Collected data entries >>
━━━━━━━━━━━━━━━━━━━━━━━━━━━━━━
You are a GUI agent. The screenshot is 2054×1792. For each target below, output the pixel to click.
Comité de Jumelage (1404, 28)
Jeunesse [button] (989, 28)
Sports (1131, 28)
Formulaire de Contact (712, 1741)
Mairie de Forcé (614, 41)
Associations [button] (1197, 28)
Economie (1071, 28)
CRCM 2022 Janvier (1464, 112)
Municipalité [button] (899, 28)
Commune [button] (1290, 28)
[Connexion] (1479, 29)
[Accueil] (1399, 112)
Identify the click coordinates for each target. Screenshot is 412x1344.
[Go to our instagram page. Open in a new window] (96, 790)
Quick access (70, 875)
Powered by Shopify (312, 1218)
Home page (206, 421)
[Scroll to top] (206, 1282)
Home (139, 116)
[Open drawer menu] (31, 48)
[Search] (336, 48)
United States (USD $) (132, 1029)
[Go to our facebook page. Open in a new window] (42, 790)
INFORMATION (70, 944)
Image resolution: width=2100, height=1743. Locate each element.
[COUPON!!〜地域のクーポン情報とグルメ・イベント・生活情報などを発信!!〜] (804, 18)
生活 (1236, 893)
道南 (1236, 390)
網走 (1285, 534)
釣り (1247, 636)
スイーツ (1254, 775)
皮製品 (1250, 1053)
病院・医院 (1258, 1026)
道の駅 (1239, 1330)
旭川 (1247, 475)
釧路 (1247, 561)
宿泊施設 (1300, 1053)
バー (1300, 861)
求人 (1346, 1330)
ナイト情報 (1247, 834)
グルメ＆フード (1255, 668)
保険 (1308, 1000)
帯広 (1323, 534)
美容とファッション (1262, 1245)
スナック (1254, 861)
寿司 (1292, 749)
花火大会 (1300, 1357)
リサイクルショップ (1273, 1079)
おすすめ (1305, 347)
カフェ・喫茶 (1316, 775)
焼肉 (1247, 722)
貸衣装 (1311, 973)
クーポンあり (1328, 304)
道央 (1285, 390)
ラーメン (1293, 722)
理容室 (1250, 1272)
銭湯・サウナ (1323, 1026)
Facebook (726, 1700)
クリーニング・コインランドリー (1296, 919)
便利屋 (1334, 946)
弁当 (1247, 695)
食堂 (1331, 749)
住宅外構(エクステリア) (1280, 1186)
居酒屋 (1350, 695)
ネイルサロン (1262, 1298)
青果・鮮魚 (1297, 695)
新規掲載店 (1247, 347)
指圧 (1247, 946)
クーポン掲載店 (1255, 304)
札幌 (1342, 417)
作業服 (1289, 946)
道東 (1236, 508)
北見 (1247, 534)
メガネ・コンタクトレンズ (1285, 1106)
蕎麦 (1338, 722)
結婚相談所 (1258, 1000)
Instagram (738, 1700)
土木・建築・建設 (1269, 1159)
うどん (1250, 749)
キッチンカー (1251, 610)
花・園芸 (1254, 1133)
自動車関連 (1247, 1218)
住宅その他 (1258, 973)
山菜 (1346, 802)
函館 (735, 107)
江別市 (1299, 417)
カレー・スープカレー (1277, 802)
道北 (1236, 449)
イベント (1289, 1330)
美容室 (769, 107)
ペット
━━━━━━━━━━━━━━━━━━━━━━━━━━━━━━
Each entry shown above should be copied out exactly.

You are a GUI agent. The screenshot is 2054×1792. For each target below, output the pixel to click.
Comité de Jumelage (1404, 28)
Jeunesse [button] (989, 28)
Sports (1131, 28)
Formulaire de Contact (712, 1741)
Mairie de Forcé (614, 41)
Associations [button] (1197, 28)
Economie (1071, 28)
CRCM 2022 Janvier (1464, 112)
Municipalité [button] (899, 28)
Commune [button] (1290, 28)
[Connexion] (1479, 29)
[Accueil] (1399, 112)
Identify the click coordinates for each target. Screenshot is 412x1344.
[Go to our instagram page. Open in a new window] (96, 790)
Quick access (70, 875)
Powered by Shopify (312, 1218)
Home page (206, 421)
[Scroll to top] (206, 1282)
Home (139, 116)
[Open drawer menu] (31, 48)
[Search] (336, 48)
United States (USD $) (132, 1029)
[Go to our facebook page. Open in a new window] (42, 790)
INFORMATION (70, 944)
Image resolution: width=2100, height=1743. Locate each element.
[COUPON!!〜地域のクーポン情報とグルメ・イベント・生活情報などを発信!!〜] (804, 18)
生活 (1236, 893)
道南 (1236, 390)
網走 (1285, 534)
釣り (1247, 636)
スイーツ (1254, 775)
皮製品 (1250, 1053)
病院・医院 (1258, 1026)
道の駅 (1239, 1330)
旭川 (1247, 475)
釧路 (1247, 561)
宿泊施設 (1300, 1053)
バー (1300, 861)
求人 (1346, 1330)
ナイト情報 (1247, 834)
グルメ＆フード (1255, 668)
保険 (1308, 1000)
帯広 (1323, 534)
美容とファッション (1262, 1245)
スナック (1254, 861)
寿司 (1292, 749)
花火大会 (1300, 1357)
リサイクルショップ (1273, 1079)
おすすめ (1305, 347)
カフェ・喫茶 (1316, 775)
焼肉 (1247, 722)
貸衣装 (1311, 973)
クーポンあり (1328, 304)
道央 (1285, 390)
ラーメン (1293, 722)
理容室 (1250, 1272)
銭湯・サウナ (1323, 1026)
Facebook (726, 1700)
クリーニング・コインランドリー (1296, 919)
便利屋 (1334, 946)
弁当 (1247, 695)
食堂 (1331, 749)
住宅外構(エクステリア) (1280, 1186)
居酒屋 (1350, 695)
ネイルサロン (1262, 1298)
青果・鮮魚 (1297, 695)
新規掲載店 (1247, 347)
指圧 (1247, 946)
クーポン掲載店 (1255, 304)
札幌 (1342, 417)
作業服 (1289, 946)
道東 (1236, 508)
北見 (1247, 534)
メガネ・コンタクトレンズ (1285, 1106)
蕎麦 (1338, 722)
結婚相談所 (1258, 1000)
Instagram (738, 1700)
土木・建築・建設 (1269, 1159)
うどん (1250, 749)
キッチンカー (1251, 610)
花・園芸 (1254, 1133)
自動車関連 (1247, 1218)
住宅その他 (1258, 973)
山菜 (1346, 802)
函館 (735, 107)
江別市 (1299, 417)
カレー・スープカレー (1277, 802)
道北 (1236, 449)
イベント (1289, 1330)
美容室 (769, 107)
ペット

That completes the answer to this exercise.